Subsequently Macquarie has admitted that it was forced to roll back to the old security system in order to find the problem. Engineers eventually discovered that the traffic was being generated by some of its customers that had been infected by a variant of the Slammer worm.

"The massive traffic loads were caused by virus-related broadcasts from Macquarie Telecom customers. As part of our troubleshooting process we rolled back to the old firewall to eliminate the new firewall architecture and policies as being a variable".

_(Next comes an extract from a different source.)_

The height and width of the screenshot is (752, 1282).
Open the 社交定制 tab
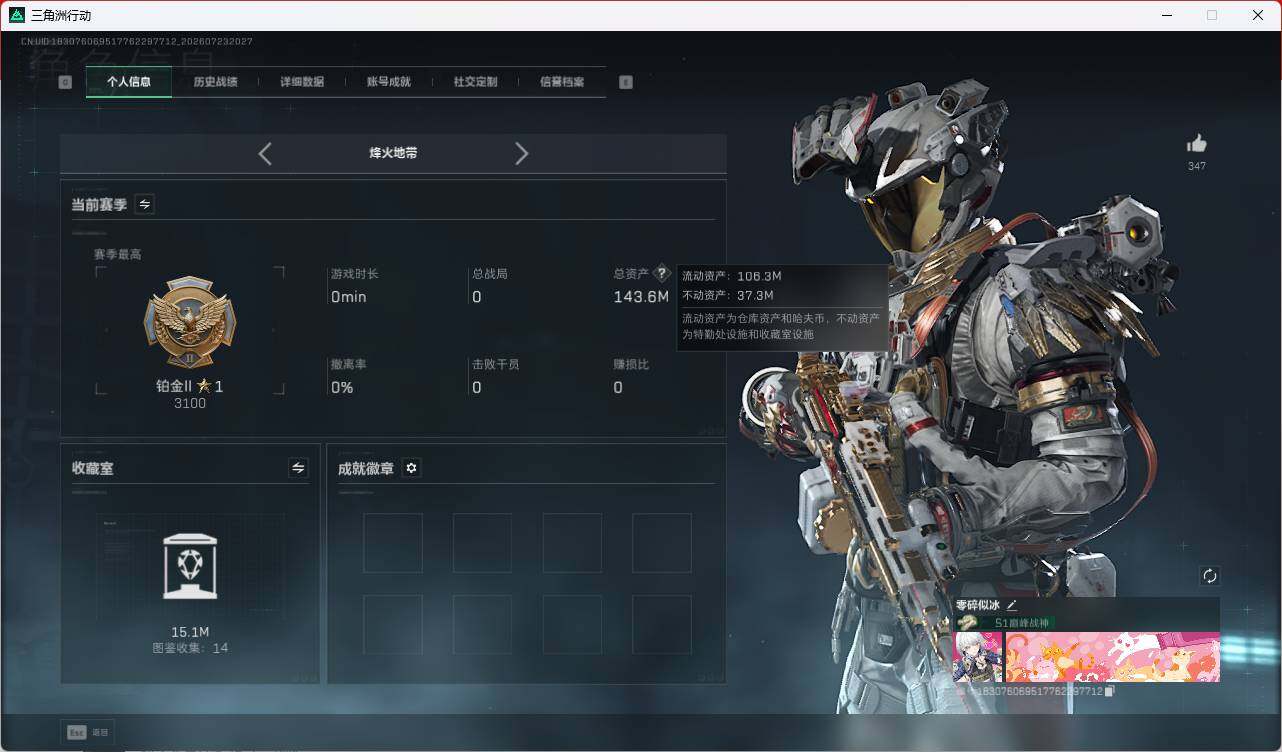coord(475,82)
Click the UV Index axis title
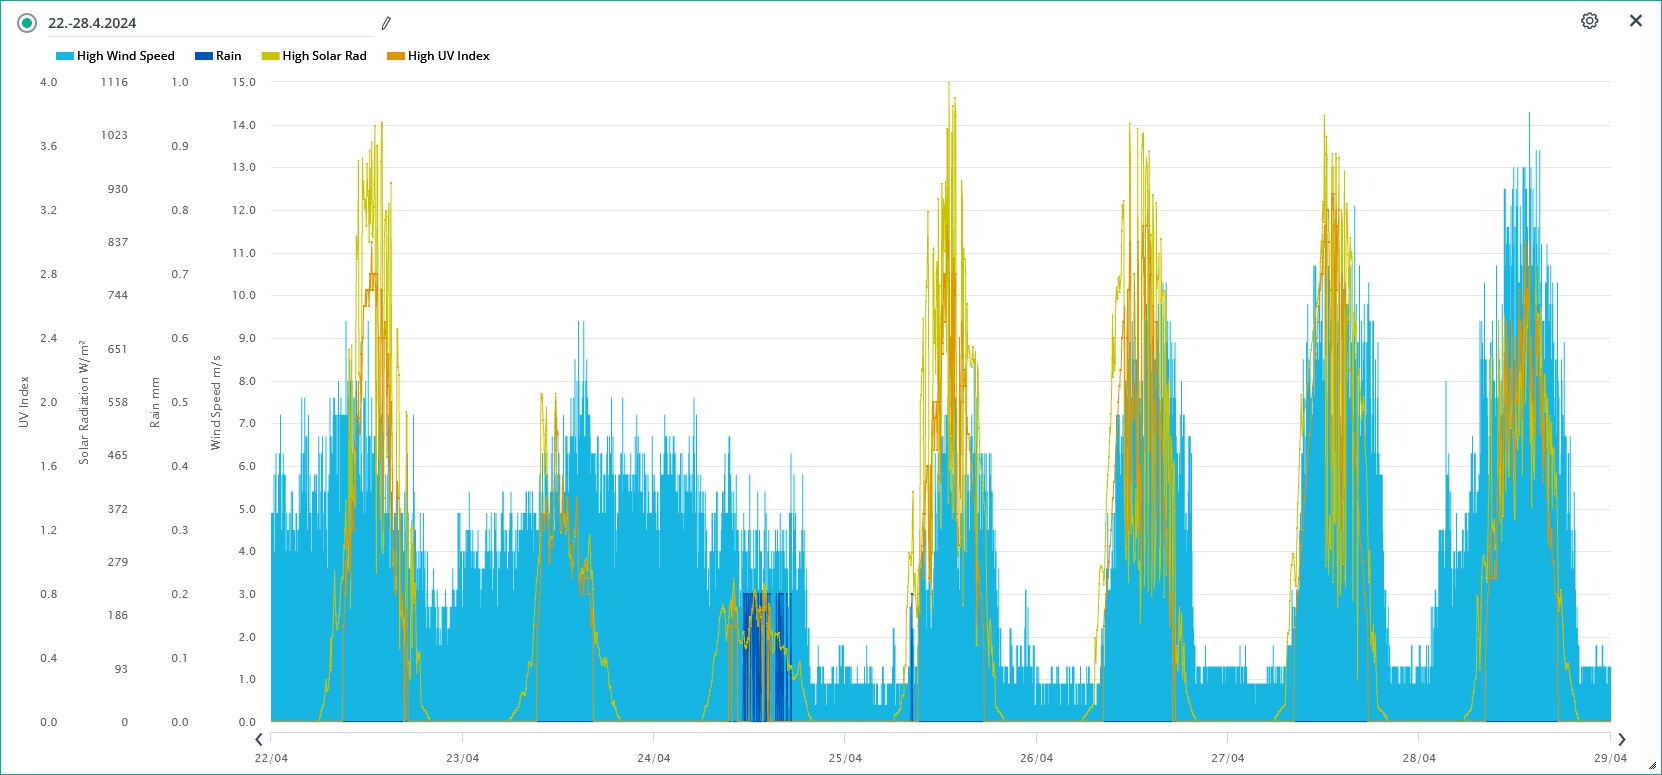The height and width of the screenshot is (775, 1662). pyautogui.click(x=24, y=402)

Slammer, which exploits a vulnerability in un-patched versions of Microsoft SQL Server 2000, was first detected almost two years ago. According to antivirus firm Symantec, Slammer has the "unintended payload of performing a denial of service attack due to the large number of packets it sends".

Neil Campbell, national security manager of IT services company Dimension Data, said that there is no excuse for a company to become infected with the Slammer worm – almost two years after it first appeared.

"If you are in any way vigilant with security there is no excuse and no reason to get infected by Slammer. It has been out for more than a year and there has been enough visibility and there are enough tools out there [to avoid infection]," said Campbell.

Although Campbell would not comment specifically on Macquarie, he explained that with co-location services, the provider is unlikely to be responsible for any virus outbreak.

"My understanding in a co-location scenario is that the provider does not have any control over the machines. There is nothing the hosting provider can do to ensure that the customers are managing their systems,"

However, Campbell did say that co-location providers should protect customers from each other.

"Co-location providers should protect each customer from the others so you can minimise the disruption to one customer caused by another customer not being up to date with patching," said Campbell.